[Dataset entries]
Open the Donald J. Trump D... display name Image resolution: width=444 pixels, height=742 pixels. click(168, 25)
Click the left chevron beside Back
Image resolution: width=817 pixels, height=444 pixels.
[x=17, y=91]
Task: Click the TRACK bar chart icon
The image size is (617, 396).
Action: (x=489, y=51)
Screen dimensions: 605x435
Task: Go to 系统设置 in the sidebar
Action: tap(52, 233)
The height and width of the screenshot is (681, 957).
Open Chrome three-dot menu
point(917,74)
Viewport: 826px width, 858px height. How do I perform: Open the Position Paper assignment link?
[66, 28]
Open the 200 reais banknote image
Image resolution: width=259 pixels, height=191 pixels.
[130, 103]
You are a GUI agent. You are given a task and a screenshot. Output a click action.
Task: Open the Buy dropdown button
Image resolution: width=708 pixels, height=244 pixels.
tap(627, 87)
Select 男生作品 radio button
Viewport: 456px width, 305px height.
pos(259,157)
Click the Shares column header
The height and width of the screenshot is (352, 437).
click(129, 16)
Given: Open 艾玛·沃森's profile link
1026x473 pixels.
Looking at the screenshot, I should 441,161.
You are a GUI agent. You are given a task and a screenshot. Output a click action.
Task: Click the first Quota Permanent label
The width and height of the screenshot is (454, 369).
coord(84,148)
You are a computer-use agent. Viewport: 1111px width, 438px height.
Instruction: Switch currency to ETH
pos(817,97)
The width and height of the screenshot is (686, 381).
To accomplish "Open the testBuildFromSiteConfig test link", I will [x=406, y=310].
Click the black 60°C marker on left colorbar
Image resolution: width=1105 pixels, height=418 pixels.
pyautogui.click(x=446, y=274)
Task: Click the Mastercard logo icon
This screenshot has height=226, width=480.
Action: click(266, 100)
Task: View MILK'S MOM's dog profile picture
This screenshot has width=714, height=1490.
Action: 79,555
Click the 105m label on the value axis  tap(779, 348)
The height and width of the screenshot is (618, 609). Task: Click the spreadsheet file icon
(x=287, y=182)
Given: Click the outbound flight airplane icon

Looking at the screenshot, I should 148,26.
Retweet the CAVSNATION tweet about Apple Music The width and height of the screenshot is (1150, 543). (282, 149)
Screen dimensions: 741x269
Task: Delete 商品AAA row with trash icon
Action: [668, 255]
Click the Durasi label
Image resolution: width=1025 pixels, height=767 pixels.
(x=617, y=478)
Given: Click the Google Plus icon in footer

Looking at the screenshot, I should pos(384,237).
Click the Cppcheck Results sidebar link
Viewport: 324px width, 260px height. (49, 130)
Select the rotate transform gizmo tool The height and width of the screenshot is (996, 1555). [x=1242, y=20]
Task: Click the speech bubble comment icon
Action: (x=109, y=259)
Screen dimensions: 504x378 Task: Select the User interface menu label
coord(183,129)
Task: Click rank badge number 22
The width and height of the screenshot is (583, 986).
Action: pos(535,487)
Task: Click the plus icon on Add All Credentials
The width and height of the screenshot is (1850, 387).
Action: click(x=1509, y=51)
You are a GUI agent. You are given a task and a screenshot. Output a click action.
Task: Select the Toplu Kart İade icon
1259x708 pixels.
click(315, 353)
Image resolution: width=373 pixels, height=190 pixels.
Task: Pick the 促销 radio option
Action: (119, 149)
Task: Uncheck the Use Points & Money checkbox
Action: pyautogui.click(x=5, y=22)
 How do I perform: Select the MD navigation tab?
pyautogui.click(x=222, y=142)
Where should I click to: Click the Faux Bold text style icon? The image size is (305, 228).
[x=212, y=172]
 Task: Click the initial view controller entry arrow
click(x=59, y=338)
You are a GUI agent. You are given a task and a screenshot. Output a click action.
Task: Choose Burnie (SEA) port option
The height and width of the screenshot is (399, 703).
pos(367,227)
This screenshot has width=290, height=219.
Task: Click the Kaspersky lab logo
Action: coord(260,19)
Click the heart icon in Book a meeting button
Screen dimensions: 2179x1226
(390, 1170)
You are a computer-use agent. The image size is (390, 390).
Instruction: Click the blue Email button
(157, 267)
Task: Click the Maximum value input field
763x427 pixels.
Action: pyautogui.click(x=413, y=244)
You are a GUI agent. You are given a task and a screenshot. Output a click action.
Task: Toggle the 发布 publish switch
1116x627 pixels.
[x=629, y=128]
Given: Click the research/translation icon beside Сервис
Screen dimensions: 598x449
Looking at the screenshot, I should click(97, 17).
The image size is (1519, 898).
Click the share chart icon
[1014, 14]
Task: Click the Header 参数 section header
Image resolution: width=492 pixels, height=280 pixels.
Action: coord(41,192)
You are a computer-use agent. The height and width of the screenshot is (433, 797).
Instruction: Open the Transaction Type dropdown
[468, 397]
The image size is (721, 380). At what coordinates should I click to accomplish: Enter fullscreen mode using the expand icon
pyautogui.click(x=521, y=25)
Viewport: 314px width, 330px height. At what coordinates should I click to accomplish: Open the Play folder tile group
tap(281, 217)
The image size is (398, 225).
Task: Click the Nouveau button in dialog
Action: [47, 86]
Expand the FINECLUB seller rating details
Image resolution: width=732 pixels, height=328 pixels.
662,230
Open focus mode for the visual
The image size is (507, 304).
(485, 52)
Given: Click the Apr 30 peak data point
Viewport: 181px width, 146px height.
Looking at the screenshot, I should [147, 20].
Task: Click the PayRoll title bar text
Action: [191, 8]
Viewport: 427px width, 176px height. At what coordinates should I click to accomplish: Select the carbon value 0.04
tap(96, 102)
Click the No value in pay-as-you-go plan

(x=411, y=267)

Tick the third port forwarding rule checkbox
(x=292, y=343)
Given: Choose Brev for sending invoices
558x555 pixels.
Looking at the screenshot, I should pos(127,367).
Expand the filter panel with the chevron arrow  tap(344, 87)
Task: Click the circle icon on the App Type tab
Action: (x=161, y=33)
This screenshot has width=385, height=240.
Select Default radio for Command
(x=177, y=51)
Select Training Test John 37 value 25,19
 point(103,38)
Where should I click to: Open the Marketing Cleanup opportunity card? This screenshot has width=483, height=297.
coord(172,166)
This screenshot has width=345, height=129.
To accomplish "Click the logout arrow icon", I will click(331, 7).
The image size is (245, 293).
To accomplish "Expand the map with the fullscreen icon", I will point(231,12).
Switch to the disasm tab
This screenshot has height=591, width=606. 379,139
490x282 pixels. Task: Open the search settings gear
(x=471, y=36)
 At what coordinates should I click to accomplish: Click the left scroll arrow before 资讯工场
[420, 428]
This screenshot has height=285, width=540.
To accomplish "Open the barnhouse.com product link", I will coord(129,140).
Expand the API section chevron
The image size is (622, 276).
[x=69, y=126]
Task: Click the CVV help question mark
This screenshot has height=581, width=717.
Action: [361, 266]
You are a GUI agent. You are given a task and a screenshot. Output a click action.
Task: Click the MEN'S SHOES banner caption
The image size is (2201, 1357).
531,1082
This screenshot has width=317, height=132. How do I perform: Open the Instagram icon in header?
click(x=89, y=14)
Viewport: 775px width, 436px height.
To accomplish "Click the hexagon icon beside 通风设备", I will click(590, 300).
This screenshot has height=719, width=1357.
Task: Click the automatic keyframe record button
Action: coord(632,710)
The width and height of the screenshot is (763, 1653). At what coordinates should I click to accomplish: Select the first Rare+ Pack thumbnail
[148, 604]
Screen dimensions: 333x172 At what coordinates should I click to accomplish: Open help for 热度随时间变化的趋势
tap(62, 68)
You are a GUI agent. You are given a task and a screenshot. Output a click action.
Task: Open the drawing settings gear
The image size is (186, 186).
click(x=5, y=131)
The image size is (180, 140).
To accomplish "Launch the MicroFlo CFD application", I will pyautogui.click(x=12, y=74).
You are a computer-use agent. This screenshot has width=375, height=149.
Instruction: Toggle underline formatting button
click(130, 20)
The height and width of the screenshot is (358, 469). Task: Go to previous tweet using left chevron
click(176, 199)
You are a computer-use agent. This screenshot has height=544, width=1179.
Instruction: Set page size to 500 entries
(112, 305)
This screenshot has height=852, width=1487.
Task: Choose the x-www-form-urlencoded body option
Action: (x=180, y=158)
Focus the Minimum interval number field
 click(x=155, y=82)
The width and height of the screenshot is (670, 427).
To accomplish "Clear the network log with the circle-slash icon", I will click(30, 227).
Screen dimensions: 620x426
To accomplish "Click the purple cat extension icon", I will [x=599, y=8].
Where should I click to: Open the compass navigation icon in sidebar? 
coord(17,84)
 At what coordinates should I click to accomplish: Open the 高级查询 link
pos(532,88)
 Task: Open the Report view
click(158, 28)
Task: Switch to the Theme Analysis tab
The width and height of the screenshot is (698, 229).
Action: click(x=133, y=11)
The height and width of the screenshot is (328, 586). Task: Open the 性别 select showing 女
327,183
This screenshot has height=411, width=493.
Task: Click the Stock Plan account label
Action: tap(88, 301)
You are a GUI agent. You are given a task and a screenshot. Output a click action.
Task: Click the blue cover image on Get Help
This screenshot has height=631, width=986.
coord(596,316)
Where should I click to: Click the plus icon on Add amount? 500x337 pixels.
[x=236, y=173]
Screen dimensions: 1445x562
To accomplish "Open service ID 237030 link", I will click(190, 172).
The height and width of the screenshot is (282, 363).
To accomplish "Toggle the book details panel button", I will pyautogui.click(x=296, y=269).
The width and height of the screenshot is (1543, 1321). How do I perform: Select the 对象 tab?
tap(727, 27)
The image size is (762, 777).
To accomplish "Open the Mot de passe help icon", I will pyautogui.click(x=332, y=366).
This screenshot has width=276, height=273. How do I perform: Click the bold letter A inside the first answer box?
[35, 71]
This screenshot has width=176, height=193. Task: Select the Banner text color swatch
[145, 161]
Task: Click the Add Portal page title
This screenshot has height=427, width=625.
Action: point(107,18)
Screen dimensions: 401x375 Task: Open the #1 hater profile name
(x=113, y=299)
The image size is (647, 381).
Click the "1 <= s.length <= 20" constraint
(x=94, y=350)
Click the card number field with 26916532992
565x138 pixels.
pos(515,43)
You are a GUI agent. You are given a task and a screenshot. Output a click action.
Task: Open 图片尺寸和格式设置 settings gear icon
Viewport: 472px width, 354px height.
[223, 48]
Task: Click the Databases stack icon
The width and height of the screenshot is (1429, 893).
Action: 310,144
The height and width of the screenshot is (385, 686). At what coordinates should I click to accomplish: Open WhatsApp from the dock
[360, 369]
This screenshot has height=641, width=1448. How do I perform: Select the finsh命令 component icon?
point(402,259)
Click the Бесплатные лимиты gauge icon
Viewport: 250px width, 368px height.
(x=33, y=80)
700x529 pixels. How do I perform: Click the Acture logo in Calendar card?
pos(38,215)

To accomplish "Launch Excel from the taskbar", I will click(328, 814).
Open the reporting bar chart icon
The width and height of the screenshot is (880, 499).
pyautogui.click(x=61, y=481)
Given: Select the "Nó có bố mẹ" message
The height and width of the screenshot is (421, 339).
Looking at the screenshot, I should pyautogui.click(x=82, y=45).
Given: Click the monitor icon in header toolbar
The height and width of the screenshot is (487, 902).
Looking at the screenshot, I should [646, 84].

[What you are asked to do] In the records above, find each line that mentions the word "computer", and copy it.

[Exercise output]
You are a computer-use agent. Viewport: 1111px width, 438px height.
You are a computer-use agent. The image size is (390, 390).
You are a computer-use agent. The height and width of the screenshot is (433, 797).
You are a computer-use agent. This screenshot has width=375, height=149.
You are a computer-use agent. This screenshot has height=544, width=1179.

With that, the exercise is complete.